Ada yang menganggap peribumi sebagai kata-kata kuno yang kental dengan rasisme. Bahwa peribumi sudah lama dihapuskan dari wajah Indonesia sebagai persepsi yang salah. 'Ini tuh indonesia itu tidak ada peribumi, jangan bawa kata kata rasis kesini bung!" Kira kira seperti itu.
Namun ada yang juga menganggap peribumi dalam konteks lain. Apa yang sekarang menjadi viral akibat perkataan seorang guberner DKI yang baru dilantik tidak bisa diambil dari satu kata saja, tapi harus dilihat dari konteks keseluruhan kalimatnnya. Ada yang berusaha membela dan mencoba tidak mempermasalahkannya. Ada pula yang akhirnya melaporkan guberner yang nyinyir seribu kata di sosial media ini. Semua orang jadi punya 'bagiannya' masing-masing.
Peribumi atau bukan, penulis lebih senang melihat pro-kontra ini dari refleksi kejadian-kejadian di masa lalu. Ini tidak jauh berbeda dengan masa-masa Ahok yang tidak permasalahkan terkait kata-katanya yang dianggap menodai umat islam. Yang dibahas kurang lebih sama. Mendebatkan sebuah kata.
Dalam kasus ahok kata'dibohongi' jadi bahan perdebatan.
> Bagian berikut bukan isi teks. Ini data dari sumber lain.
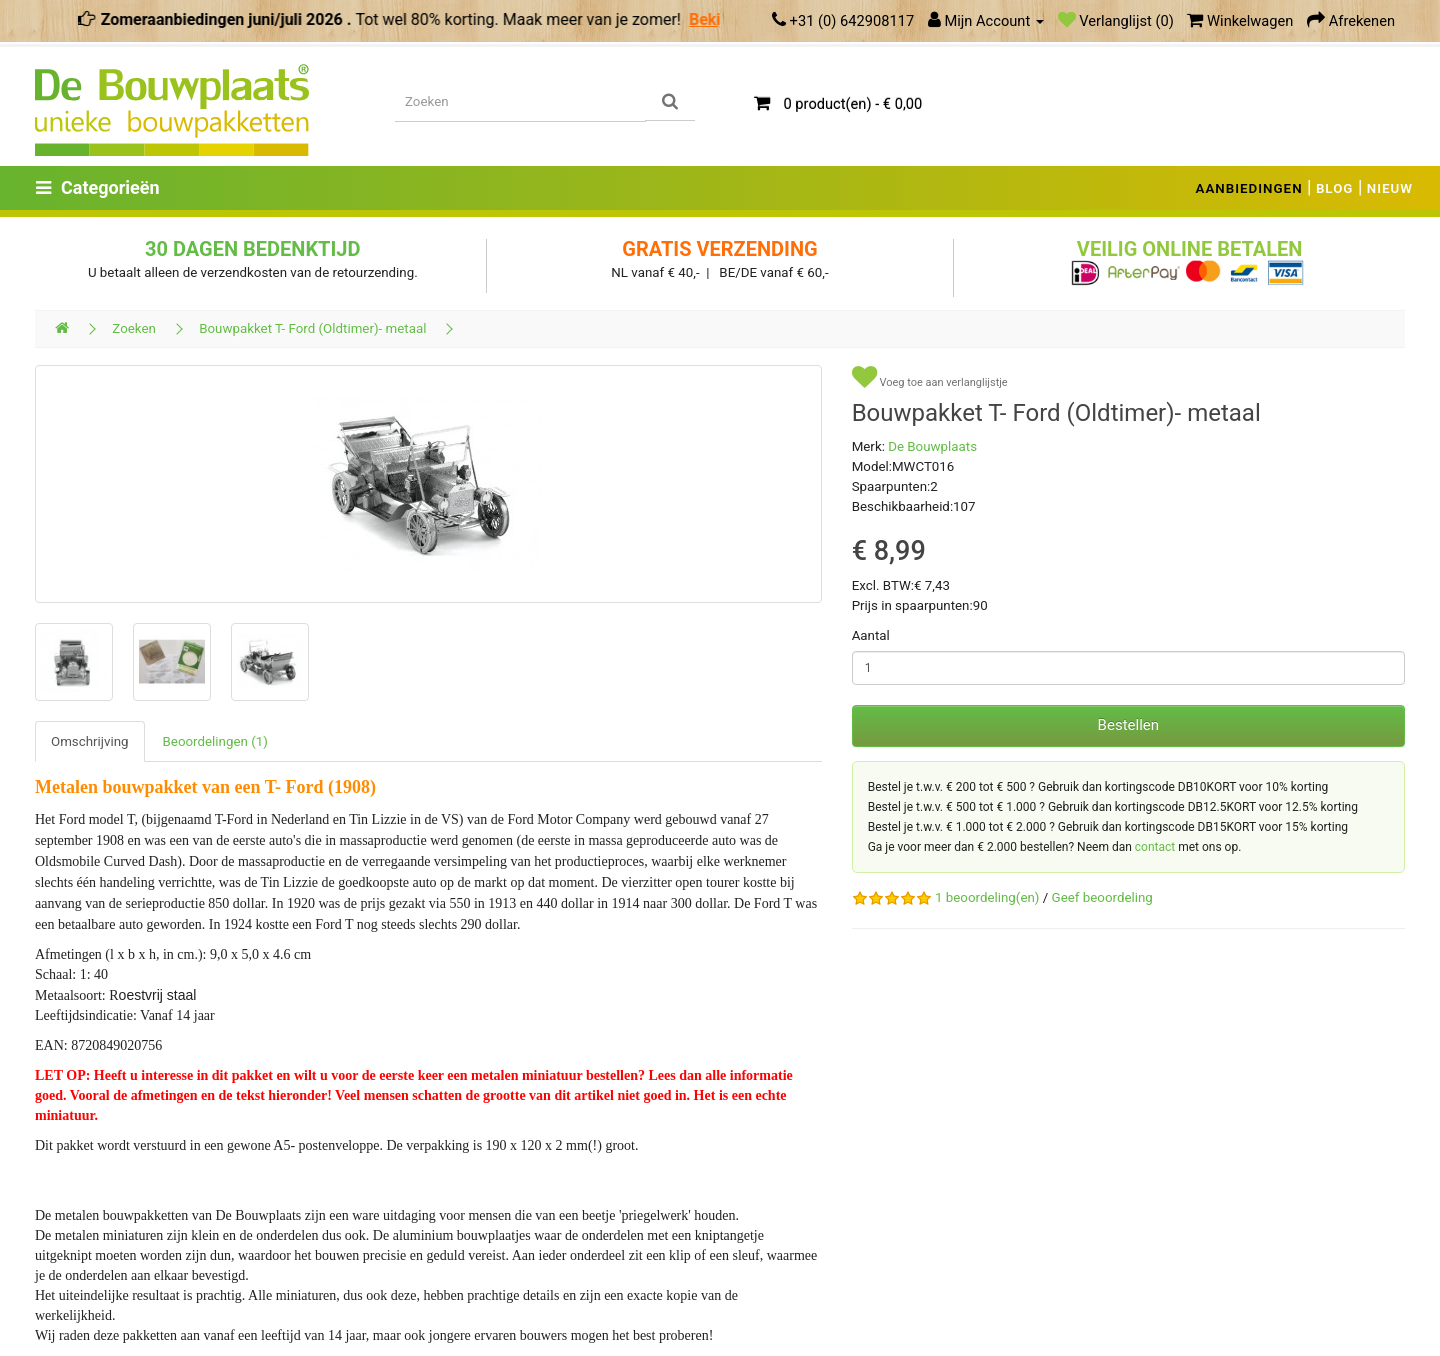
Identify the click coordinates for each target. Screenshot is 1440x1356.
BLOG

Menurut yang pro, dibohongi ahok justru sebagai oknum, tapi menurut yang kontra, dibohongi merupakan bentuk melecehan (yang diduga) disengaja kepada ayat-ayat alquran.
Tapi permasalahan sekarang adalah. Pertama, apakah pro-kontra ini akan di goreng terus oleh media? kedua, apakah politikus cap jahe akan membumbui pro kontra ini sebagai aksi 'balas dendam' pada lawan politiknya?
kita hanya bisa menunggu. Apa yang terjadi pada Ahok adalah akibat faktor pertama dan kedua itu. Jika permasalahan ini terus diungkit bisa jadi kasusnya akan sebesar Ahok. Jika tidak, maka cepat atau lambat kasus ini akan tenggelam begitu saja. Bak sebuah film, kita hanya bisa menonton dan tunggu kelanjutannya seperti apa. comming soon.